Linear and Polynomial Regression
Regression analysis is a type of predictive modeling that is commonly used for forecasting, time series modeling and determining causal relationships between variables. In this work, a "least squares" method has been utilized to find the best-fit line to estimate rainfall using a linear regression model, which is expressed as follows
$$y=a+bx \left(III\right)$$
where, y represents estimated rainfall, ‘a’ represents intercept and ‘b’ represent slope which is coefficient of x.
In this paper polynomial regression have been applied to forecast the rainfall. In this study, the rainfall is treated as a dependent variable y, which is modelled as an nth degree polynomial in x, while time is treated as an independent variable x. When the pattern of rainfall trend is linear, the simple linear regression procedure works. However, if the data is non-linear, linear regression will not be able to create a best-fit line and will fail in such cases, hence polynomial regression has been applied in this study.
Model Validation
Lastly, to validate the above models compare the predicted values to the actuals and calculate the root mean squared error to find out the best fit model for forecasting the rainfall.

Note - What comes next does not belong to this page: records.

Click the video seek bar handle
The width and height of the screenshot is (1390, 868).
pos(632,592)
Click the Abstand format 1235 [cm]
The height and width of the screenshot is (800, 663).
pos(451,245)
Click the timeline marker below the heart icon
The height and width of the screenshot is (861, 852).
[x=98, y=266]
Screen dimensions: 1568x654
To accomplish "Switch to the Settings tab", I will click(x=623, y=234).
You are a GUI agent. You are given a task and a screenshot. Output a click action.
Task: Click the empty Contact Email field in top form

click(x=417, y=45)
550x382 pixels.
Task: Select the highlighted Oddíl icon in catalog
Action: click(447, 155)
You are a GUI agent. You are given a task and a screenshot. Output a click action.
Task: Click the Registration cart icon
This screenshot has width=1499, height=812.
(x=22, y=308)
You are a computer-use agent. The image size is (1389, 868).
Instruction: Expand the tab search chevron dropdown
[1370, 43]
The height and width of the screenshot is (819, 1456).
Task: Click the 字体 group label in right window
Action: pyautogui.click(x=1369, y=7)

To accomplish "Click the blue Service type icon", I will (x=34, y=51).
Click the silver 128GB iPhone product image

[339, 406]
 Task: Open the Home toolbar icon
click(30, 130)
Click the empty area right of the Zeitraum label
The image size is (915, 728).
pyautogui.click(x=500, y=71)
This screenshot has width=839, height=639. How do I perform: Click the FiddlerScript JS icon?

RMSE (Root Mean Squared Error)
The square root of Mean Squared Error (MSE) is RMSE, which measures the absolute fit of the prediction model to the data. As a result, the model's projected values are compared to the observed data points to determine how accurate the model is. So, the RMSE is the average prediction error, which is expressed as the follows
$$\text{R}\text{M}\text{S}\text{E}=\sqrt{\frac{\sum _{i=1}^{N} {\left({x}_{i}-{\widehat{x}}_{i}\right)}^{2}}{N}} \left(IV\right)$$
where, RMSE is Root- Mean Square Error, N is the number of data points, i is the ith variable, \({x}_{i}\) is the actual rainfall and \({\widehat{x}}_{i}\) is the forecast rainfall.